Milli Eğitim Bakanı Yusuf Tekin, Din Öğretimi ve Hizmetleri Çalıştayı-III’te, din eğitiminin modern ihtiyaçlara yanıt vermesi gerektiğini dile getirdi. Tekin, "Din eğitimi kuşkusuz vatandaşlarımızın Milli Eğitim'den beklediği önemli başlıklardan biri. Biz MEB olarak, isteyen çocuklarımıza din eğitimi konusunda ciddi bir eğitim sunduğumuzu düşünüyorum," ifadelerini kullandı.
Tekin, diğer eğitim alanlarındaki metodolojik değişimlerin din eğitimi alanına da yansıması gerektiğini belirterek, “Çalıştayı bu açıdan önemsiyorum. Din eğitimi metodolojisi, çağın gerekliliklerine göre değişmeli,” dedi.
Ayrıca, Fırat Üniversitesi'nin köklü bir eğitim geleneğine sahip olduğunu vurgulayan Tekin, bu üniversiteyle işbirliğinin faydalı olacağına inandığını belirtti. "50 yılı aşkın bir geçmişe sahip Fırat Üniversitesi, ülke çapında söz sahibi bir kuruluştur," dedi.
Tekin, Milli Eğitim Bakanlığı’nın dışa açık bir bakanlık olması gerektiğini ifade ederek, “İş birlikleri Milli Eğitim Bakanlığını zenginleştirir,” diye ekledi. Meslek örgütleri, iş dünyası ve sivil toplum kuruluşlarıyla yapılacak iş birliklerinin önemini vurguladı.

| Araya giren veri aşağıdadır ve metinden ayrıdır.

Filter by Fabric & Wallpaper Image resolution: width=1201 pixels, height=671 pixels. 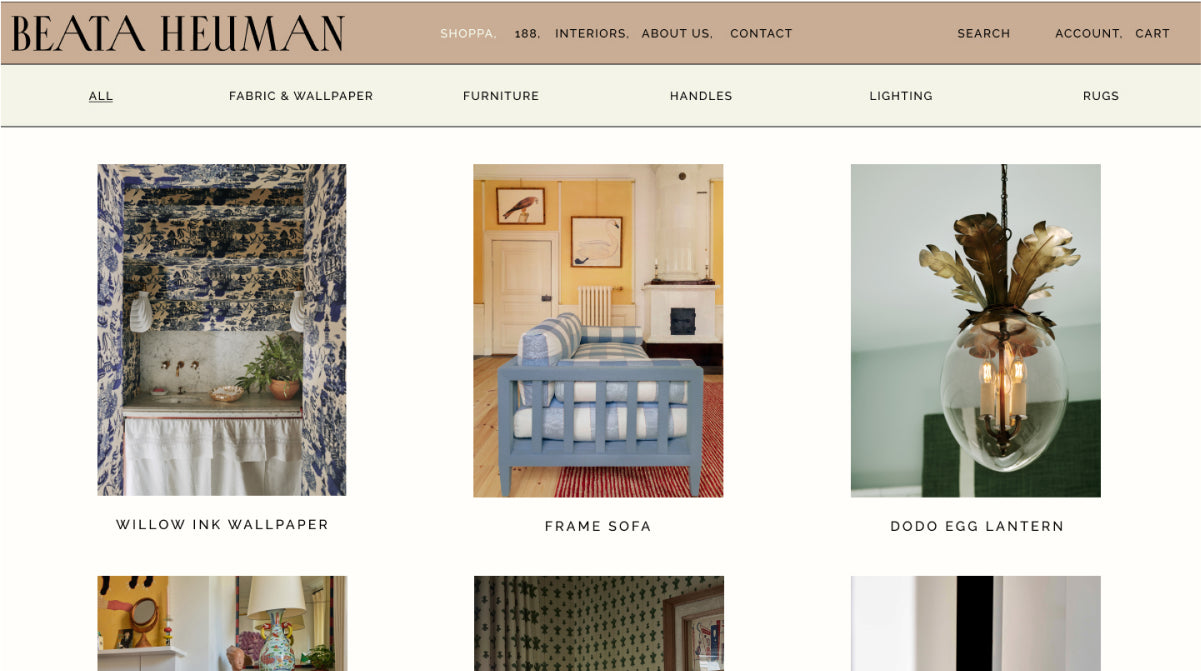point(301,96)
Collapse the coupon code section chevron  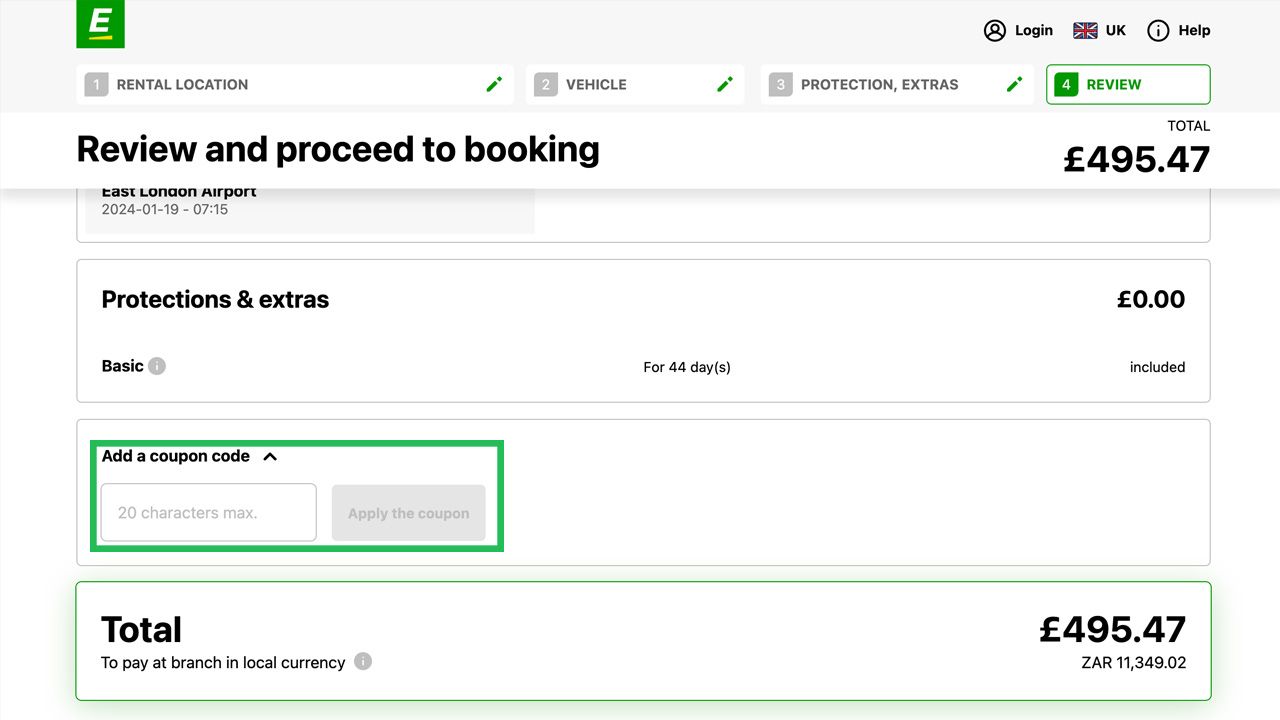[270, 457]
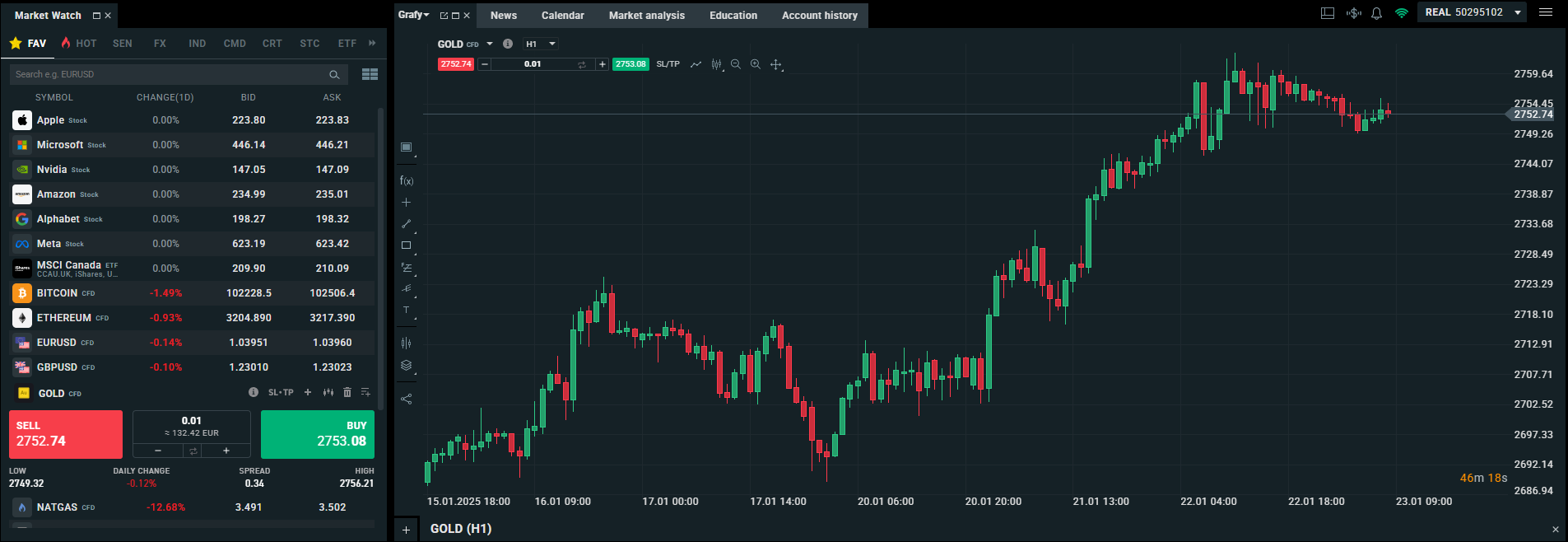The height and width of the screenshot is (542, 1568).
Task: Click the Market Watch vertical scrollbar
Action: coord(380,247)
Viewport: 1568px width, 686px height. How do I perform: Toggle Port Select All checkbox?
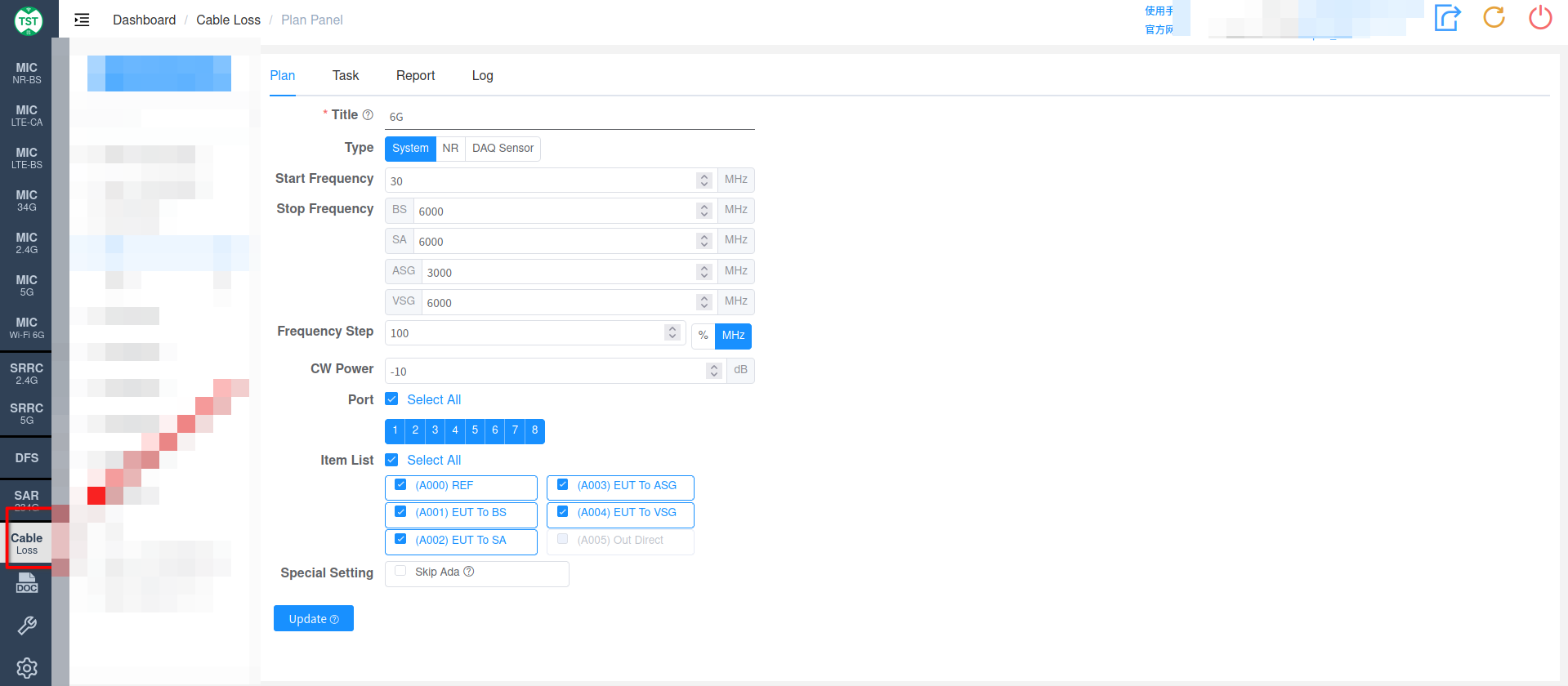coord(391,399)
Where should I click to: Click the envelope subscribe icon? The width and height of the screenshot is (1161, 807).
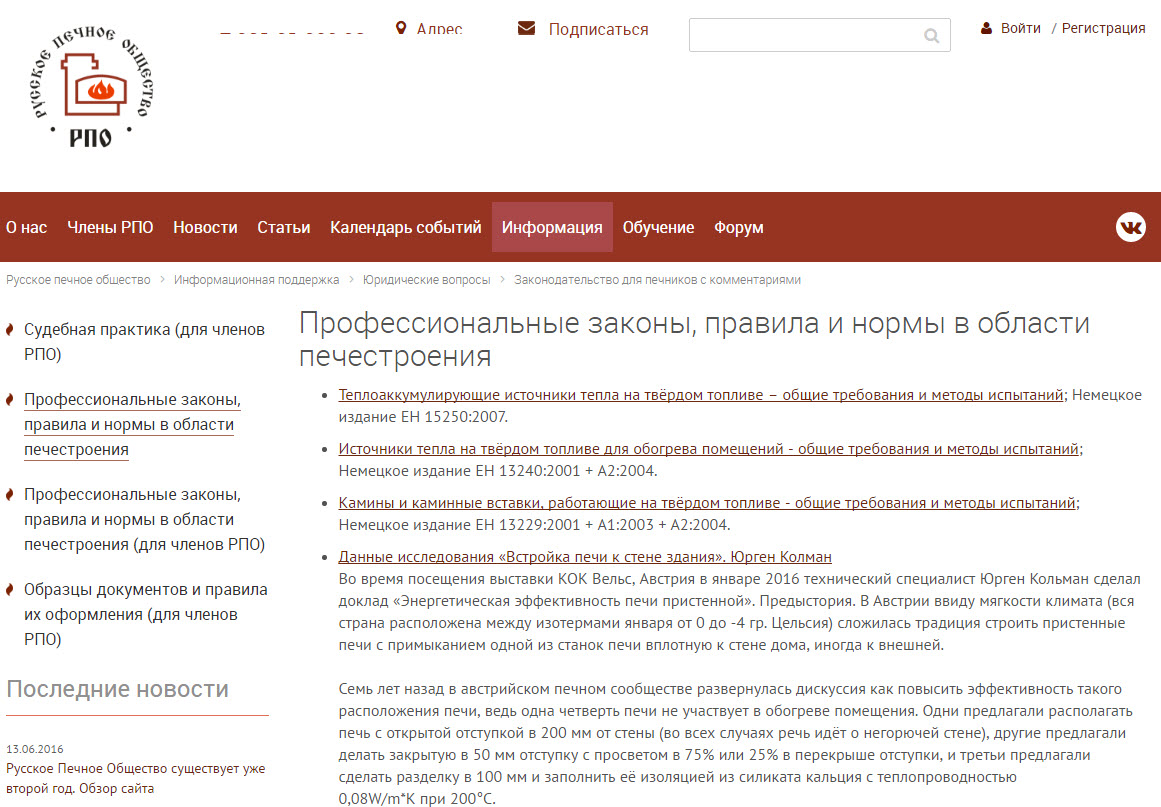pyautogui.click(x=527, y=29)
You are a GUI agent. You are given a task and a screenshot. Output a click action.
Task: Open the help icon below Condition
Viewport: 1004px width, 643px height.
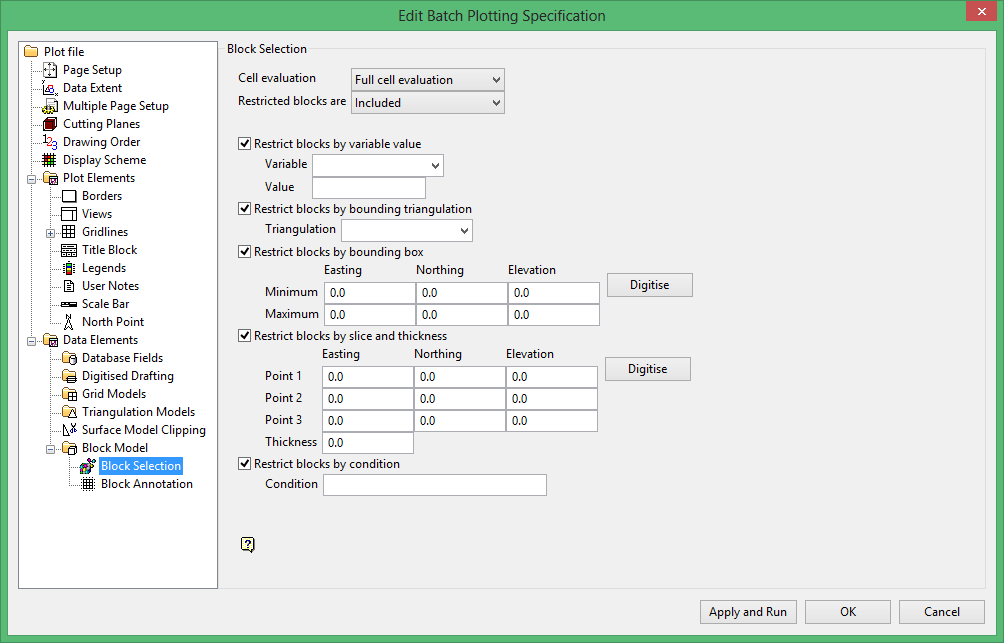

Öğretmenlik Mesleği Milli Eğitim Akademisi Kanunu'nun TBMM’ye geleceğini de hatırlatan Tekin, bu yasanın işbirliklerini kurumsal hale getireceğini söyledi. “Öğretmenler, üniversiteler ve eğitim fakülteleri daha entegre çalışmanın içine girecekler,” dedi.
Tekin, eğitimde toplumun diğer faktörlerinin göz ardı edilmemesi gerektiğine de dikkat çekti. “Çocuklarımızın okuma alışkanlıklarının zayıf olduğunu düşünüyorsak, akşamları birlikte kitap okuma saatleri düzenleyelim. Dijital bağımlılıktan kurtulmak için ailelerin de sürece dahil olması gerekiyor,” şeklinde önerilerde bulundu.
Din eğitiminin manevi boyutuna da vurgu yapan Tekin, “Maneviyatı güçlü bireyler yetiştirmek gerektiğine inanıyorum,” dedi. İçinde yaşanan dönemde manevi ve duygusal sorunların artacağına dikkat çekti.
Son olarak, Türkiye’deki dini eğitimde geçmişte yaşanan sorunları hatırlatan Tekin, “2011 yılındaki düzenlemelerle bu sorunlar aşıldı. Seçmeli Kuran-ı Kerim ve siyer eğitimi okullarda verilmeye başlandı,” ifadelerini kullandı.
Bakan Tekin, ilahiyat fakültelerinin uzmanlaşması ve öğretmenlerin spesifik derslerde uzman olması gerektiğini de sözlerine ekledi.